Work order
Could you please retype exactly the lines from the start of the records below through the line that contains "Task: Click checkmark icon beside 契約期間：6ヶ月", both included, and leave out the pictures?

>>>>

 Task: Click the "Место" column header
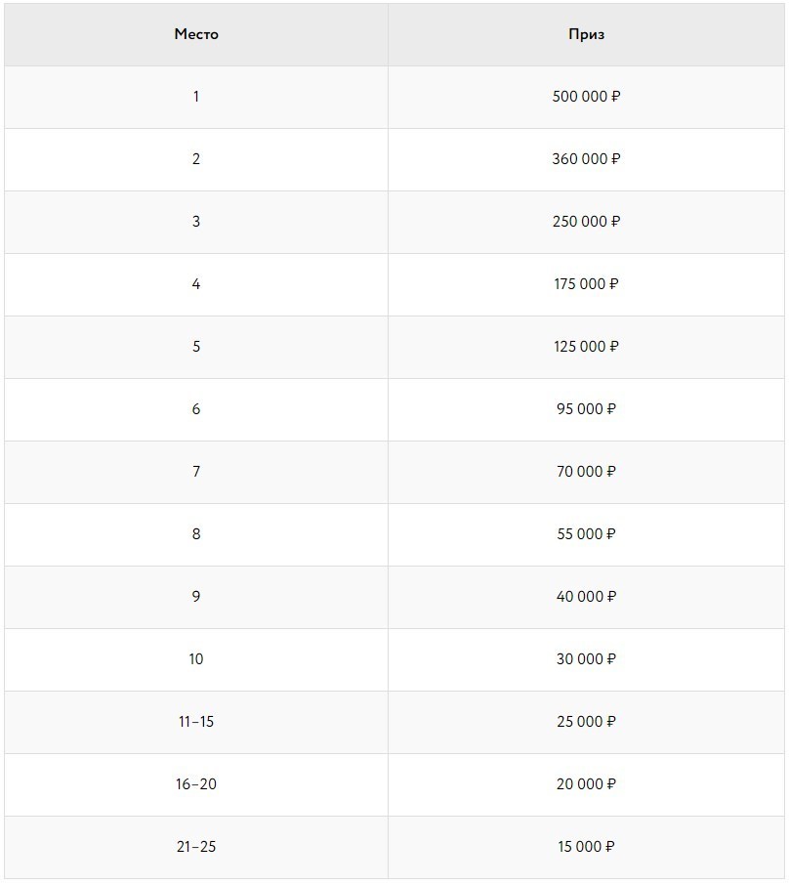(x=196, y=34)
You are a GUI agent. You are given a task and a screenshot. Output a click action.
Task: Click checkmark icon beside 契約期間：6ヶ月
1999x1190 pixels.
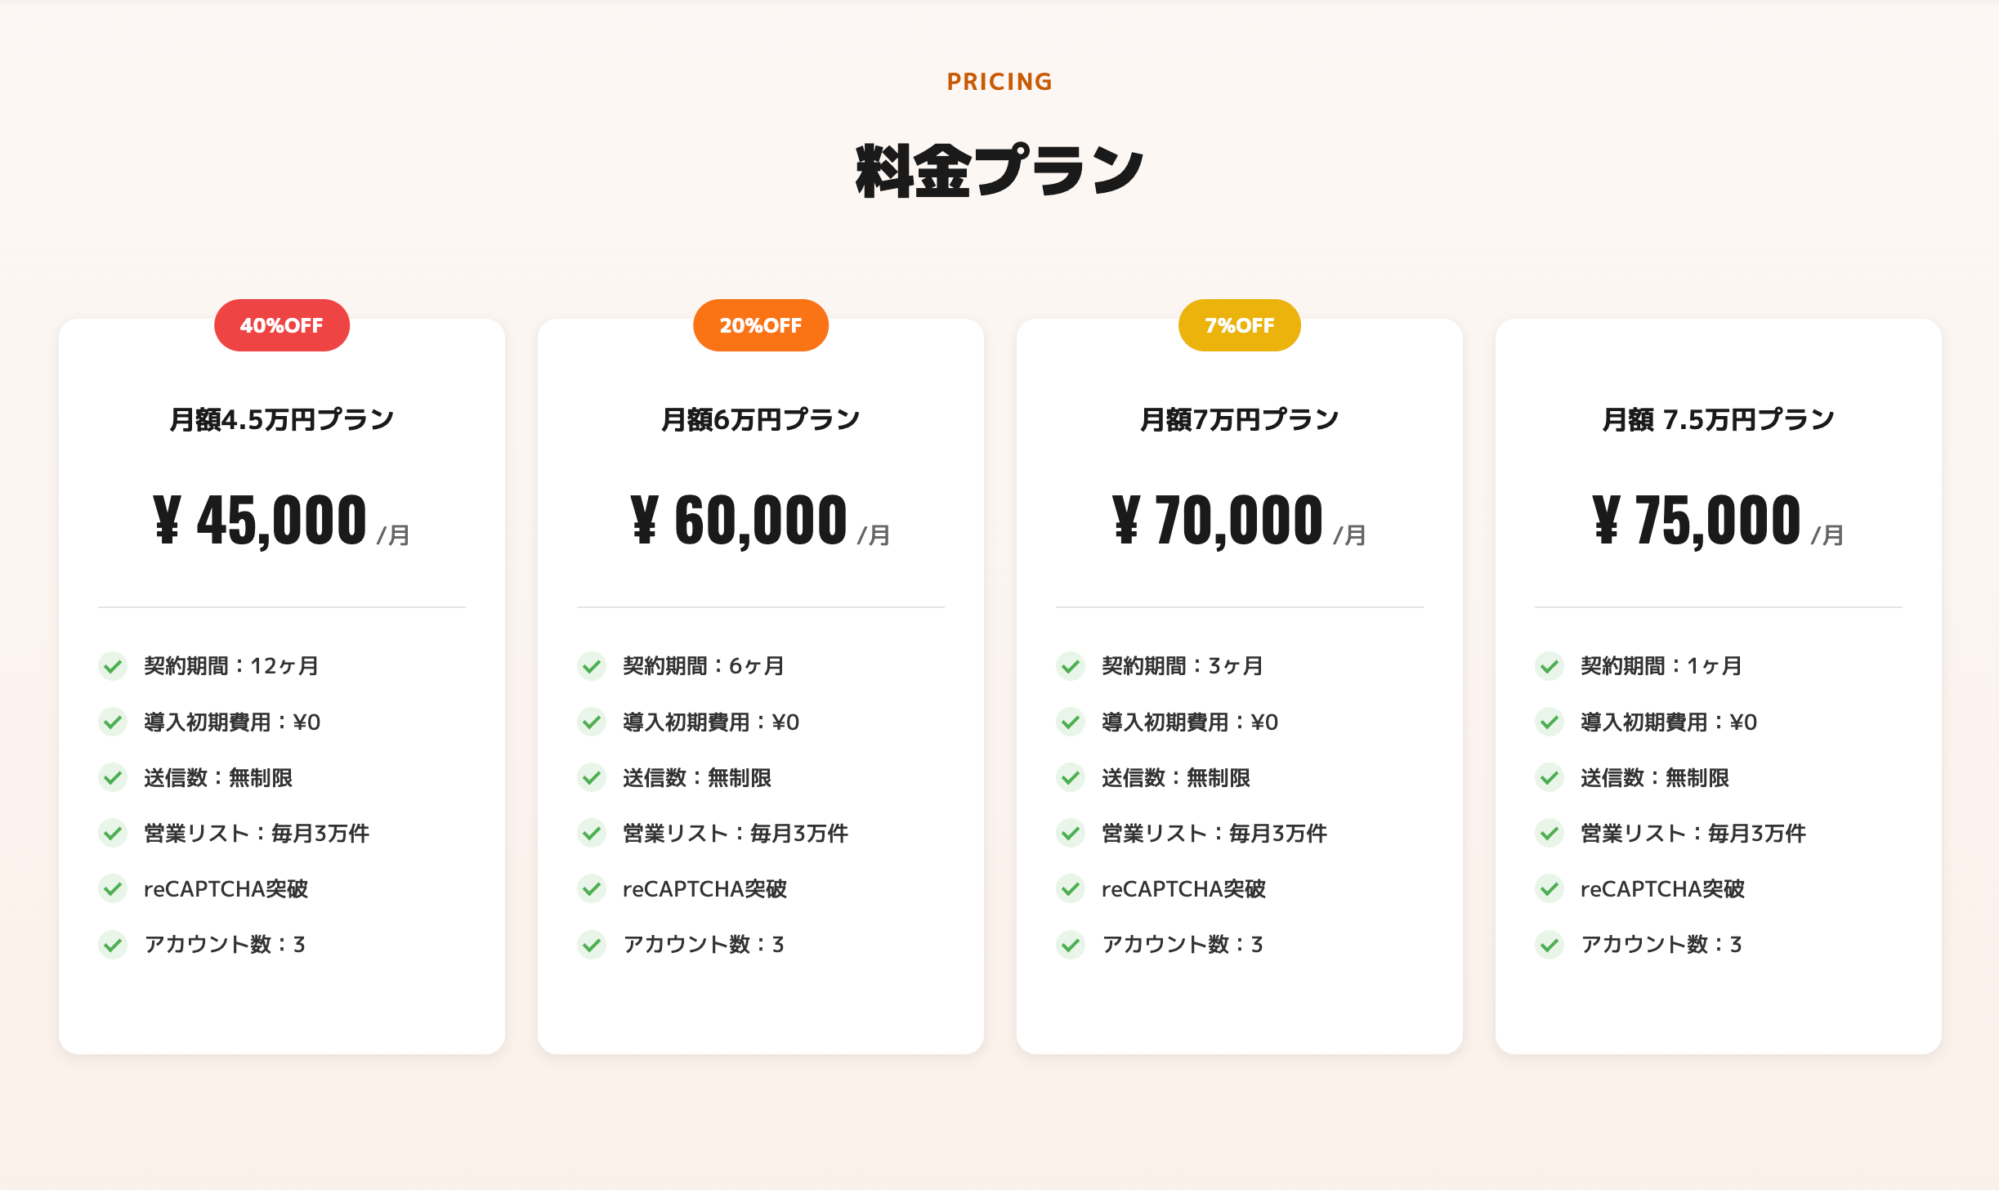[x=592, y=666]
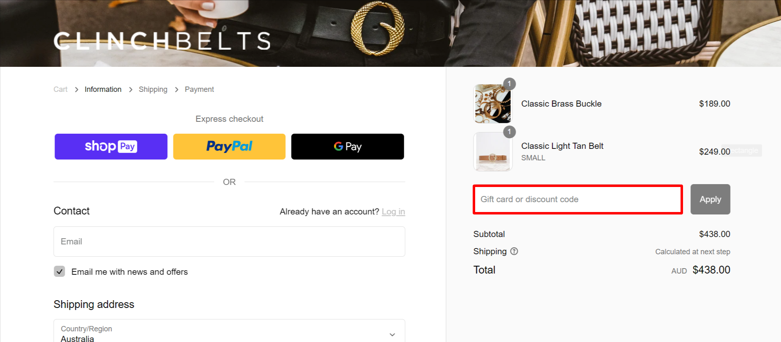Choose Google Pay express checkout
Screen dimensions: 781x342
347,146
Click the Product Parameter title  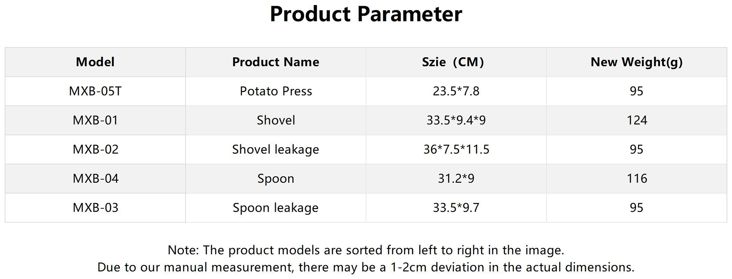366,14
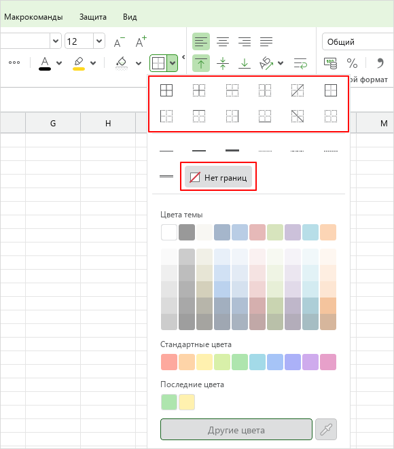Select the outside borders icon
394x449 pixels.
pos(331,90)
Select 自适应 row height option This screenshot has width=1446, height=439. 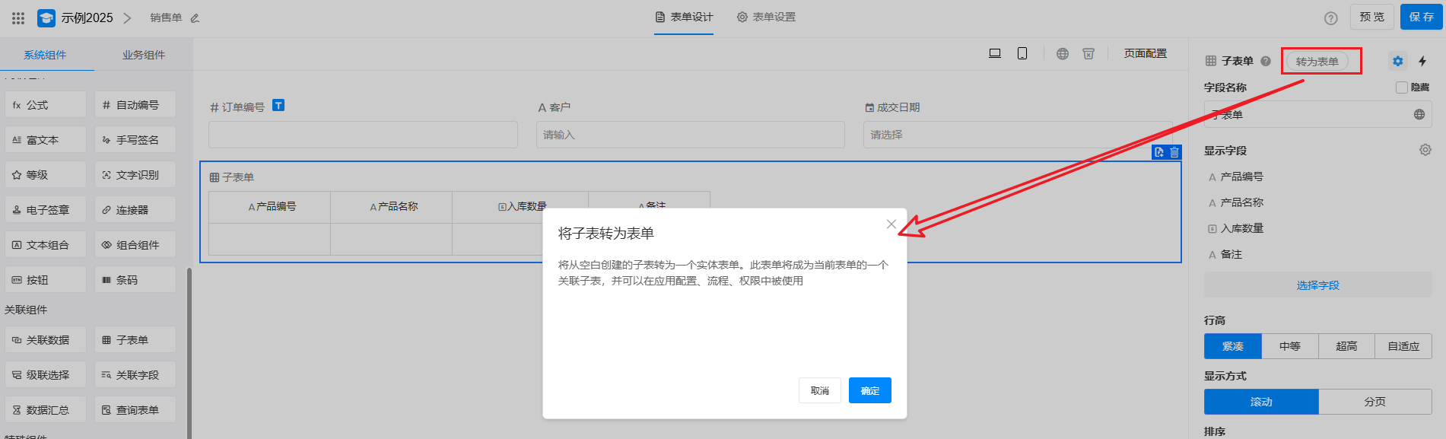point(1403,346)
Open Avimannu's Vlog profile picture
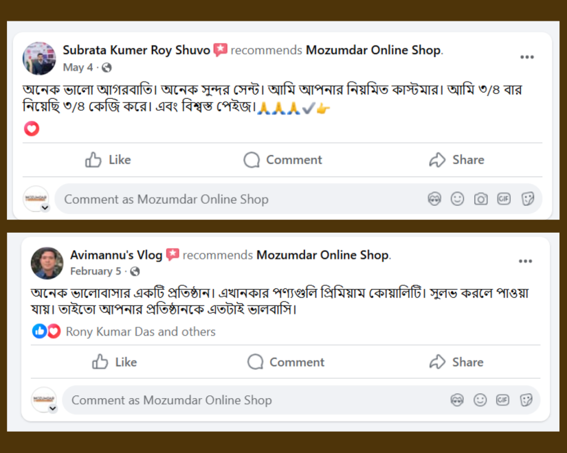The image size is (567, 453). [x=47, y=263]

<<<<

Expected answer
 Task: Click the "Место" column header
(x=196, y=34)
You are a GUI agent. You are given a task and a screenshot. Output a click action.
Task: Click checkmark icon beside 契約期間：6ヶ月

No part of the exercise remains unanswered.